### TASK OBJECTIVE
Your task is to find every line of the data that holds the string "slider" and copy it.

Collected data
Segment Open
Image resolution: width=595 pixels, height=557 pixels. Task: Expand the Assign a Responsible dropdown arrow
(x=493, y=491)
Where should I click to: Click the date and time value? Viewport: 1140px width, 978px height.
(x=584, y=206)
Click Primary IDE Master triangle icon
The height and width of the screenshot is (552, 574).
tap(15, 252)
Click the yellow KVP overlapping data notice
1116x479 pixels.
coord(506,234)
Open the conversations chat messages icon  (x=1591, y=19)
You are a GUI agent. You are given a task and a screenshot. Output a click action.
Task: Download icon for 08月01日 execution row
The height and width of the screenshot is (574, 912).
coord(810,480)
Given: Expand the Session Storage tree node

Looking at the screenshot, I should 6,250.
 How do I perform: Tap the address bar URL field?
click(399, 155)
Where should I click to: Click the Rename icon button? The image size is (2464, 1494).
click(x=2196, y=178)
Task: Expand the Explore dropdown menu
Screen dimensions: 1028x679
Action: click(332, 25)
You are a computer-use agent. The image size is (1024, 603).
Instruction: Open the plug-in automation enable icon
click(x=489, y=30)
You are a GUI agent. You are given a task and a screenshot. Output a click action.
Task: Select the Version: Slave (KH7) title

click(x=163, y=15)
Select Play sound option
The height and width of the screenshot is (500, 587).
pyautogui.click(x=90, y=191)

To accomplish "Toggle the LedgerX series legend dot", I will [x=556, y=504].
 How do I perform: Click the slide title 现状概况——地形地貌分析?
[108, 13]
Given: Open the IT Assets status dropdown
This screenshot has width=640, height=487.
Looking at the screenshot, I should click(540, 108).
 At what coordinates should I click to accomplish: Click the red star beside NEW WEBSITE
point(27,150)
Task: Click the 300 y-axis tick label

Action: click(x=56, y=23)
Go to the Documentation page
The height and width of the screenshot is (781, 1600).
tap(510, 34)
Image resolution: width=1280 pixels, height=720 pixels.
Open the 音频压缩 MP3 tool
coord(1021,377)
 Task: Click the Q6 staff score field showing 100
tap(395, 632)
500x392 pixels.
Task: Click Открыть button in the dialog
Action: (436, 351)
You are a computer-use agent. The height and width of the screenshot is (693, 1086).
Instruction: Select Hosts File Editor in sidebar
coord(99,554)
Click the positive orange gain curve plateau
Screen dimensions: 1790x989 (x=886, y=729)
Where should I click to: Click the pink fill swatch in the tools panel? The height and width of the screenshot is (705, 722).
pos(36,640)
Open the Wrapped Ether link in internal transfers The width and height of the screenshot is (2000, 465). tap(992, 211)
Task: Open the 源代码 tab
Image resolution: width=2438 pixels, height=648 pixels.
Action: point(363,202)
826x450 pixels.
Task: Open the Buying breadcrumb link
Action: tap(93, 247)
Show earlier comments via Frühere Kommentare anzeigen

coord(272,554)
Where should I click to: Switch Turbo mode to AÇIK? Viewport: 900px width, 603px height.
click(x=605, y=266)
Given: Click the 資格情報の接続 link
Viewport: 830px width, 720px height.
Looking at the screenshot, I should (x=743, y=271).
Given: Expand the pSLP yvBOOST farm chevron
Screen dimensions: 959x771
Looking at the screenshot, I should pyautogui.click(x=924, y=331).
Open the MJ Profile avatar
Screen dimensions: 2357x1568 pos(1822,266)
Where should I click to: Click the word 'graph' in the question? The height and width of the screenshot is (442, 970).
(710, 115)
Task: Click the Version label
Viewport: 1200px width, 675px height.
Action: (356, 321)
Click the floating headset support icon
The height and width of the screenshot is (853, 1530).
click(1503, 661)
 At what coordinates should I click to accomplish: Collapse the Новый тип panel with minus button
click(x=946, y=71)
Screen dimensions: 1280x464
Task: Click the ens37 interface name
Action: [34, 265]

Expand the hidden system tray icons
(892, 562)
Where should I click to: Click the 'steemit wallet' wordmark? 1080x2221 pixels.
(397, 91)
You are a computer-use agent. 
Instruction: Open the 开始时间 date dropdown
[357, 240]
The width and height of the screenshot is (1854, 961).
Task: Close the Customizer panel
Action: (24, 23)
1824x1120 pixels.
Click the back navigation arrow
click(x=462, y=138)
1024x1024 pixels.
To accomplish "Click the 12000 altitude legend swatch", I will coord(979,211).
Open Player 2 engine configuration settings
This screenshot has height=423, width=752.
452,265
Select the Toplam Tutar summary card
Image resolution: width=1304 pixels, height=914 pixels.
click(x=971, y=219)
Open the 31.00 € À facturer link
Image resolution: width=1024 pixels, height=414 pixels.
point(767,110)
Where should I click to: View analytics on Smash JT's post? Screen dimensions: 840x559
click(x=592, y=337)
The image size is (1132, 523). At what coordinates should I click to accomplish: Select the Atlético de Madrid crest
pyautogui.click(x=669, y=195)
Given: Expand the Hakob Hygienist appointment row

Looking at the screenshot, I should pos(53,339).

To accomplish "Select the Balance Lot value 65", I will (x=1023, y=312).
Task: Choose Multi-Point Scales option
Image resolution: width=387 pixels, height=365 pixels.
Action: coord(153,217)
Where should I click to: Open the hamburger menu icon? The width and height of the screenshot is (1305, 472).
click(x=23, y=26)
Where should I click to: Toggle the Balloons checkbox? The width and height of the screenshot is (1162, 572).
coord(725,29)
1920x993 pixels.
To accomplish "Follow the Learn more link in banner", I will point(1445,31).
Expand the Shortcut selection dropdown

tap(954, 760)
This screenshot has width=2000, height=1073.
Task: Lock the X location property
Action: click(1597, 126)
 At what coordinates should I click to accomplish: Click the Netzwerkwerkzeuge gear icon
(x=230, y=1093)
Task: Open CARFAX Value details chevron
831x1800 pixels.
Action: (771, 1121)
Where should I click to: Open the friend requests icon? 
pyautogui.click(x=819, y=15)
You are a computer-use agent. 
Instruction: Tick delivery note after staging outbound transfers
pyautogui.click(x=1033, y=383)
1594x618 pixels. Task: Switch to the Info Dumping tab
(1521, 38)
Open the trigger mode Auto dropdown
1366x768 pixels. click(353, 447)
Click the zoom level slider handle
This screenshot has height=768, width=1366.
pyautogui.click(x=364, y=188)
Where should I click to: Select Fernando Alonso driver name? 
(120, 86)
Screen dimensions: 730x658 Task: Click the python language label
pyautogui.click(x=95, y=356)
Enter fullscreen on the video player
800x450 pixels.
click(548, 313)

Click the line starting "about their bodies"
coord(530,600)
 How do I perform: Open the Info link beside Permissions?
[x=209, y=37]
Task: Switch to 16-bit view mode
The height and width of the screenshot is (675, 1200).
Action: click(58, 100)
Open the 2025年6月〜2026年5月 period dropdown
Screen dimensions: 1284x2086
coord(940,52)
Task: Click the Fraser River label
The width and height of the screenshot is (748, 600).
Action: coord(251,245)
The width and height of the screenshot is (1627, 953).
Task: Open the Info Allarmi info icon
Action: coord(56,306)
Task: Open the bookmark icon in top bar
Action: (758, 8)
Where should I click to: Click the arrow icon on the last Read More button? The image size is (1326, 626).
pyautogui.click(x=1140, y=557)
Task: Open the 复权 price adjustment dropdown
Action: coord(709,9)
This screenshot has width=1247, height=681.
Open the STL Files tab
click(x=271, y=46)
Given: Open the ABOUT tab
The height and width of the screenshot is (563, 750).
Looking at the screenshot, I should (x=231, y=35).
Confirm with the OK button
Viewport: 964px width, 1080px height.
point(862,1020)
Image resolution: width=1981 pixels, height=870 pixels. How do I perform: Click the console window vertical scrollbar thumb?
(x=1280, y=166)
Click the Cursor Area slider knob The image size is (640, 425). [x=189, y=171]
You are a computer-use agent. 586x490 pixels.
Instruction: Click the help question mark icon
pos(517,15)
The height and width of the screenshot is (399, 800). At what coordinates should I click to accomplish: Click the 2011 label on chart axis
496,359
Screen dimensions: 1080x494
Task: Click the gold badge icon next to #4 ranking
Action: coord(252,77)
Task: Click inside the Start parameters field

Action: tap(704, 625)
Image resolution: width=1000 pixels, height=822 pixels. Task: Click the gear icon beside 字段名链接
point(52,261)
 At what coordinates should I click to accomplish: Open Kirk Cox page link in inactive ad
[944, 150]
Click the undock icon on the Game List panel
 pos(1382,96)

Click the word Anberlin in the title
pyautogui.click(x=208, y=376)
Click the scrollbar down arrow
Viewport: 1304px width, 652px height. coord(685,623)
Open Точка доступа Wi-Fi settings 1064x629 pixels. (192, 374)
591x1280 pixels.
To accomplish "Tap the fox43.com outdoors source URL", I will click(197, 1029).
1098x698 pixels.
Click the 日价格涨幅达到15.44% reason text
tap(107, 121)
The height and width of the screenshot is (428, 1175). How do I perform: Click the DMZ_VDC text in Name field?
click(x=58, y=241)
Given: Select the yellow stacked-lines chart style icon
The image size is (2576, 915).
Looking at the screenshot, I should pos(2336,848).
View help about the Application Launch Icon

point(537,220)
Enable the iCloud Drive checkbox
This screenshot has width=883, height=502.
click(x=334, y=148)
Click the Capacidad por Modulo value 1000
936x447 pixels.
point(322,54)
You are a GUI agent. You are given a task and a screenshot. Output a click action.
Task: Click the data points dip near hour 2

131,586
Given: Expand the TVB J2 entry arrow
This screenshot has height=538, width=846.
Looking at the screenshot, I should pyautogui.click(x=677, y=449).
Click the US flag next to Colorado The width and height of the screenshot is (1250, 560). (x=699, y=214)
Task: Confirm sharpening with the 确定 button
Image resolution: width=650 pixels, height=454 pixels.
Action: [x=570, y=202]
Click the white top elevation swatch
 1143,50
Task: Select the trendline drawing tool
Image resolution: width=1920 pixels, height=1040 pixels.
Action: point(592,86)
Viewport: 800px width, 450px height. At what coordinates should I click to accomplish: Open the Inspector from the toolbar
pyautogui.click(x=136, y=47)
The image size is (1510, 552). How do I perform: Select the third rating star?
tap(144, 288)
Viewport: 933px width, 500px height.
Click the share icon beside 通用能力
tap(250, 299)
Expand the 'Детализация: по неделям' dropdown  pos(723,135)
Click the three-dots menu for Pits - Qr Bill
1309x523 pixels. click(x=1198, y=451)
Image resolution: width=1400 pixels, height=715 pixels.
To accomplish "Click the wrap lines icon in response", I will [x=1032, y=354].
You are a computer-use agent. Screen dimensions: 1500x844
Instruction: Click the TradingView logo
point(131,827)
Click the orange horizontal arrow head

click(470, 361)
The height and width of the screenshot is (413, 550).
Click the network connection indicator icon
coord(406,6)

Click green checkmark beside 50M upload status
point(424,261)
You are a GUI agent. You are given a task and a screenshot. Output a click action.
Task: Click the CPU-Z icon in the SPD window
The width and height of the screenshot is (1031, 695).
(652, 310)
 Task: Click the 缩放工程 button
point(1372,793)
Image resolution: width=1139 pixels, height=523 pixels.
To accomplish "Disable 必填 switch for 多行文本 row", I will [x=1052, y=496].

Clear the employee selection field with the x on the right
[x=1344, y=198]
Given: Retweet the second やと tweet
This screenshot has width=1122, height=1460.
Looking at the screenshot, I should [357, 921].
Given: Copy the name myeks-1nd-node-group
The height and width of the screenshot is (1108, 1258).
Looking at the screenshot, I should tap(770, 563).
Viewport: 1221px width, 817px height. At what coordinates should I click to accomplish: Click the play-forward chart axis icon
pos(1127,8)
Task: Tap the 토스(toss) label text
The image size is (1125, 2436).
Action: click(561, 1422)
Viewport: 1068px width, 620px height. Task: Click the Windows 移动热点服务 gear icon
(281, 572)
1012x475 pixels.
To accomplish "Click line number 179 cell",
Segment Closed
### TASK SOLUTION
Click the zoom level slider handle
Click the Cursor Area slider knob The image size is (640, 425). [x=189, y=171]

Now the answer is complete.